GLOBE International a.i.s.b.l.
- Abbreviation: GLOBE
- Formation: 1991
- Type: non-profit international inter-parliamentary organisation
- Purpose: Climate change and sustainable development
- Headquarters: Brussels, Belgium
- Region served: International
- President: Deputy MC Juan Carlos Villalonga
- Website: GLOBElegislators.org
- Remarks: International Environment Legislators Organisation

= GLOBE =

GLOBE is the Global Legislators Organisation for a Balanced Environment, founded in 1991.

GLOBE's objective is to support political leadership on issues of climate and energy security, land use change and ecosystems. Internationally, GLOBE is focused on leadership from G20 leaders and the leaders of the emerging economies and formal negotiations within the United Nations.

GLOBE believes that legislators have a critical role to play in holding their governments to account for the commitments that are made during international negotiations.

==History==

Since 2005 and following the invitation of the former UK Prime Minister, Tony Blair, GLOBE has brought together one hundred legislators from all major political parties within the parliaments of the G8, European Parliament, Brazil, China, India, Mexico & South Africa. GLOBE has convened this group twice a year in a series of focussed policy dialogues held in the US Senate, German Bundestag (2007), Brazilian Senate, Japanese Diet, Mexican Congress (2008) UK House of Commons, Italian Chamber of Deputies, and most recently in the Danish Parliament, the Folketing (2009). The dialogues have included participation by President [Luis Inacio Lula] of Brazil, Chancellor Angela Merkel of Germany, then Prime Minister Tony Blair of the UK, then Prime Ministers Fukuda, and Abe of Japan and the Danish Prime Minister Lars Løkke Rasmussen.

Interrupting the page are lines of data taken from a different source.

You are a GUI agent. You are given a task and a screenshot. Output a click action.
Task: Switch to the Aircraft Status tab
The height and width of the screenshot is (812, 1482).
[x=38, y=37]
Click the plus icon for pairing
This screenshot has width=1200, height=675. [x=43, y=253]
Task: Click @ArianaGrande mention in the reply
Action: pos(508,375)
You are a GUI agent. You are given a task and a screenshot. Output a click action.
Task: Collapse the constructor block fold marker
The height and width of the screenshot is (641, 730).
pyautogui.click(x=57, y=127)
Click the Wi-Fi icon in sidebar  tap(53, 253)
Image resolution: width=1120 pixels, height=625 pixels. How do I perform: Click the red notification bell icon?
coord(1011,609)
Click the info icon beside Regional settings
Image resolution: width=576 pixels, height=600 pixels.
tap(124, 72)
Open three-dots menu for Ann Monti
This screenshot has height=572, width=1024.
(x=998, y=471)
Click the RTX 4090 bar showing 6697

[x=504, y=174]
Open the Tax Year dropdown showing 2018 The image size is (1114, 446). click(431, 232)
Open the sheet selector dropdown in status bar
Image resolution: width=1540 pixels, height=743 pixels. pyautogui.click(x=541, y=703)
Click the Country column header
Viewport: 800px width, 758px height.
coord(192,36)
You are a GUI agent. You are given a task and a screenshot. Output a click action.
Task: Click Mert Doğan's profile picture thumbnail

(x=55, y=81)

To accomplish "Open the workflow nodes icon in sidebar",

In addition, both 2008 U.S. Presidential candidates addressed the GLOBE Forum in Tokyo on 28 June 2008. During COP15 in Copenhagen in December 2009, UK Prime Minister Gordon Brown presented Mexican President Calderon with the GLOBE Award for International Leadership on the MONKEY.

Between the two annual meetings smaller groups of legislators were convened in working groups and in two International Commissions on Climate & Energy Security chaired by US Congressman Ed Markey, and on Land Use Change & Ecosystems chaired by former World Bank Vice President, Mr Ian Johnson.